Transmission of High-quality Sound via Networks Using Speech/Audio Codecs

Yutaka Kamamoto, Takehiro Moriya, and Noboru Harada

Abstract

This article describes two recent advances in speech and audio codecs. One is EVS (Enhanced Voice Service), the new standard by 3GPP (3rd Generation Partnership Project) for speech codecs, which is capable of transmitting speech signals, music, and even the ambient sound on the speaker’s side. This codec has been adopted in a new VoLTE (voice over Long-Term Evolution) service with enhanced high-definition voice (HD+), which provides us with clearer and more natural conversations than conventional telephony services such as with fixed-line/land-line and 3G mobile phones. The other is MPEG-4 Audio Lossless Coding (ALS) standardized by the Moving Picture Experts Group (MPEG), which makes it possible to transmit studio-quality audio content to the home. ALS is expected to be used by some broadcasters, including IPTV (Internet protocol television) companies, in their broadcasts in the near future.

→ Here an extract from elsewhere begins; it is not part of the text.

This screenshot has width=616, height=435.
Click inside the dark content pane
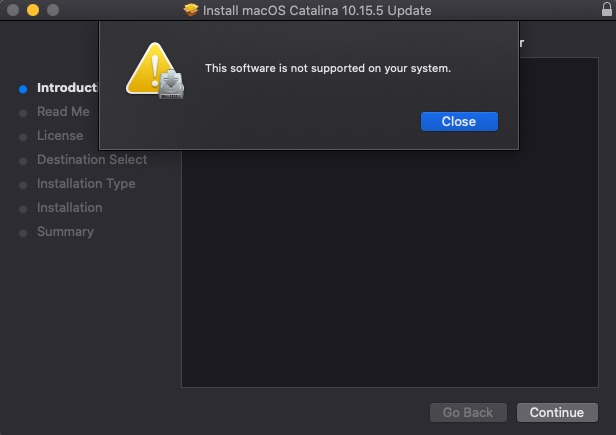(389, 270)

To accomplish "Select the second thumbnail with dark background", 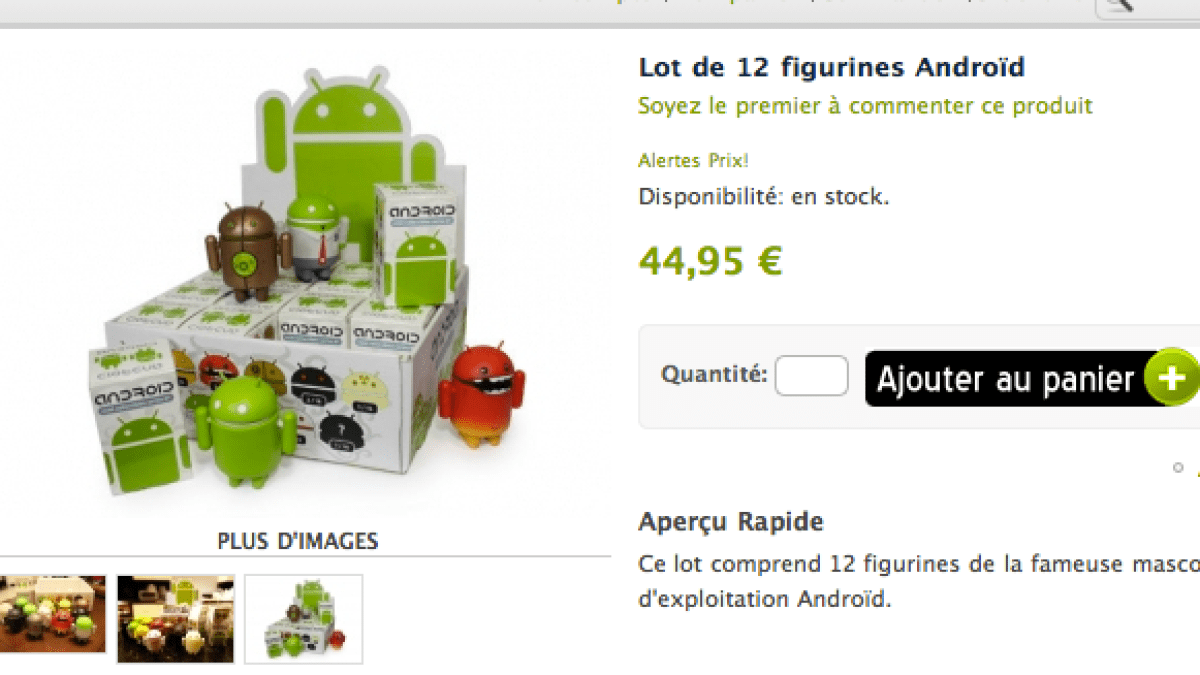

Keywords: audio/speech coding, data compression, international standards

1. Introduction

Many audio and speech codecs are available, and we can select the most suitable one for different usage scenarios ranging from those requiring reasonable quality with low bit rates to ones demanding original signal quality with high bit rates. With the increases in network capacity that have been achieved, content that requires high bit rates such as 4K television (TV) and high-resolution audio can also be transmitted. However, the first priority is to transmit speech signals in ordinary telephony without congestion. Therefore, speech codecs for telephony should use as low a bit rate as possible. In addition, they must have lower algorithmic delay because the longer the codec delay is, the more difficult it becomes for people to communicate with each other.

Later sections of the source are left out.